Honda Motor Co. has also said that it intends to electrify two-thirds of its new models by 2030. Honda is jointly developing electric vehicles with U.S. auto giant General Motors Corp. to help defray development costs. The unlikely alliance is indicative of automakers’ increasing willingness to work with rivals across international borders, as they rush to weather the strong global headwinds buffeting conventional gasoline-powered vehicles.

In Europe, restrictions on carbon dioxide emissions have been tightened, and automakers can be fined if their vehicles breach certain standards. Some observers have suggested Japanese carmakers apart from Toyota could also be slapped with fines.
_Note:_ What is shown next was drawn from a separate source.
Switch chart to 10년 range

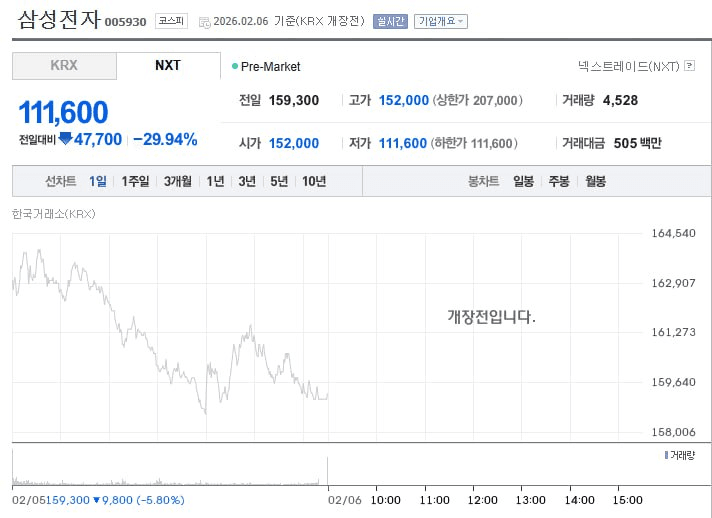point(314,181)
Britain will ban sales of new gasoline vehicles from 2030, and France will follow suit from 2040.

In the U.S., California plans to become the first state to ban gasoline vehicle sales by 2035. The arrival of the Biden administration, which has made environmental protection a major focus, could foretell similar moves in other parts of the country.

China, the world’s largest auto market, has also set a goal that would require all new vehicle sales to be electrified by 2035.

Major nations have been providing subsidies and other assistance to promote wider use of electrified vehicles. According to research firm Fuji Keizai Co., electrified vehicles are forecast to account for 46.4% of the global market in 2035, up from a paltry 6.4% in 2019.

■ Overseas makers charging ahead

Major overseas automakers are also accelerating the electrification of their lineups.

In November, GM announced plans to offer 30 all-electric models globally by 2025. GM also aims to have electric vehicles account for 40% of new vehicles it sells in the U.S. and said it will invest $27 billion (about ¥2.8 trillion) in electric and self-driving vehicle development through 2025.

In an online address this month, GM Chief Executive Officer Mary Barra said the electrification of vehicles will be key to reducing greenhouse gas emissions. “GM intends to lead that change,” Barra pledged.

Volkswagen Group, Europe’s largest automobile manufacturer, intends to launch about 70 electric vehicles by 2030, and it has already produced about 20 models. The German automaker also aims to offer about 60 hybrid vehicle models. The electrified vehicle share of VW’s new car sales increased significantly in 2020. Led by the flagship ID.3, VW sold about 230,000 electric vehicles last year, more than triple the number from 2019. VW also sold about 190,000 plug-in hybrids, a 2.7-fold increase from 2019.

Elsewhere in Europe, Sweden’s Volvo Cars aims to have electric vehicles account for half of all new vehicle sales by 2025.